Policy and Legal Advocacy Centre (PLAC) says the Red Chamber of Nigeria’s bicameral Legislature has passed the Money Laundering (Prevention & Prohibition) Bill 2022 sponsored by Senator Suleiman Abdu Kwari (APC: Kaduna).

The bill seeks to repeal the Money Laundering (Prohibition) Act, 2011 and enact the Money Laundering (Prevention and Prohibition) Act 2022.

This followed consideration of two consolidated Senate bills (SB. 642 and SB. 789) on the subject, which passed second reading in November 2021, with a public hearing conducted on 17th February 2022.

This Senate Bill 642 seeks to provide for the establishment of the Bureau for Money Laundering Control (BMLC) domiciled in the Nigerian Financial Intelligence Unit (NFIU), while Senate Bill 789 is sponsored by Sen. Sadiq Suleiman Umar (APC: Kwara )and  seeks to provide a legal framework to establish the Special Control Unit Against Money Laundering (SCUML) under the Economic and Financial Crimes Commission (EFCC) to implement the money laundering provisions under this Act with regards to designated non-financial businesses and professions.

The bill, according to PLAC on its website, provides for an effective and comprehensive legal and institutional framework to support the fight against money laundering in the country by leveraging on prevention, prohibition, prosecution and punishment of offenders.

It also provides for the protection of employees of various institutions, bodies and professions who may discover acts of money laundering.

The bill prohibits cash transactions and electronic transfer of money (to and from Nigeria) in excess of prescribed sums and requires financial institutions to report transactions above these limits.

Individuals are also required to declare to the Nigeria Custom Service, the import or export of cash or a negotiable instrument above a stipulated sum. The Nigeria Custom Service is expected to report such declaration to SCUML and the Central Bank of Nigeria.

The bill criminalizes refusal to make a declaration or making a false declaration. The punishment for default is a forfeiture of undeclared funds or negotiable instrument or imprisonment for a term not less than two years or both.

The bill requires financial institutions and designated non-financial businesses and professions to identify and assess risks of money laundering and terrorism financing which may arise in relation to the development of new products and new business practices.

The bill also introduces certain supervisory and enforcement mechanisms through the imposition of administrative penalties for breach of requirements imposed by law. On the other hand, it provides for protection of persons and institutions that discover and report acts of money laundering.

No criminal or civil action can be instituted against a financial institution, designated non-financial business and profession, supervisory body, the Federal Inland Revenue Service or any other person that makes a report, and this includes the directors and employees acting on behalf of the above listed institutions.

Penalties for committing offences related to money laundering as stipulated in the bill include imprisonment for a term not less than seven years without the option of fine for individuals, a fine not less than N50 million Naira for financial institutions and fine of not less than N25 million Naira for a designated non-financial business and profession.

The bill also seeks to establish the Special Control Unit Against Money Laundering (SCUML) under the EFCC to implement its provisions in relation to designated non-financial businesses and professions.
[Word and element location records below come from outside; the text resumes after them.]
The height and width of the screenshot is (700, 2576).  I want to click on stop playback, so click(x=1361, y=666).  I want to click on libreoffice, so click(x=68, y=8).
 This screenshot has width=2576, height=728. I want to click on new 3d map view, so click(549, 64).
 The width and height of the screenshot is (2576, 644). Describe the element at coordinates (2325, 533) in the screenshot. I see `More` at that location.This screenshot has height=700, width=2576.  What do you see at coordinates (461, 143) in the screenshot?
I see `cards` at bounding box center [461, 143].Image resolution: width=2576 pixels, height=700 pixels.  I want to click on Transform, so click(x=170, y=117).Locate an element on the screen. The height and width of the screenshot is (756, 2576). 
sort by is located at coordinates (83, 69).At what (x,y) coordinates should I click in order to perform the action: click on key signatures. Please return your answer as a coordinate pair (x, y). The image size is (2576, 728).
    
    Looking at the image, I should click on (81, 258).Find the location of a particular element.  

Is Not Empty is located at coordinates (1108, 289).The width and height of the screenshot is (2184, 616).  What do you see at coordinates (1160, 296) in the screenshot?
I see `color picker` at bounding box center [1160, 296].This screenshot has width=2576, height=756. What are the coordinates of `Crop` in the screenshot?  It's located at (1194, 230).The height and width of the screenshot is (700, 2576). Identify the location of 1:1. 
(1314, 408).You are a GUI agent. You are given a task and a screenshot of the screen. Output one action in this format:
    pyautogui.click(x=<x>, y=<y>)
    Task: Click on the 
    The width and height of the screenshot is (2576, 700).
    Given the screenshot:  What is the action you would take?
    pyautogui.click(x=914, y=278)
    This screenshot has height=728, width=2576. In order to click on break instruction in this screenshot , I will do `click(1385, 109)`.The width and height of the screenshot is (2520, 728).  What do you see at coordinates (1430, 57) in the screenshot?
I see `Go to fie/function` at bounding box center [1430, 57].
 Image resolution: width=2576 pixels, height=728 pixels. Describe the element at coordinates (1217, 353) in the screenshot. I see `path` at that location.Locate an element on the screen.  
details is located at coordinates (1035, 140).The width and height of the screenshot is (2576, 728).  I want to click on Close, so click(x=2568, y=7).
SCUML was established in 2005 under the Federal Ministry of Industry, Trade and Investment and domiciled in the EFCC. The bill if assented to, will resolve institutional issues regarding the establishment of SCUML.

In its report on the bill, the Senate Committee on Anti-Corruption and Financial Crimes noted that the there was a need to show Nigeria’s commitment and effectiveness with regard to its legal framework for Anti-Money Laundering/Combating the Financing of Terrorism (AML/CFT), through passage of the bill into law.

This will then enable the country meet the requirements of the Financial Action Task Force (FATF)’s International Cooperation Review Group (ICRG) one-year observation period, during which the country is expected to demonstrate significant improvement in its AML/CFT legal regime.

In addition, the bill will enable Nigeria to favourably exit the Enhanced Follow-up Process of the Inter-Governmental Action Group against Money Laundering in West Africa (GIABA).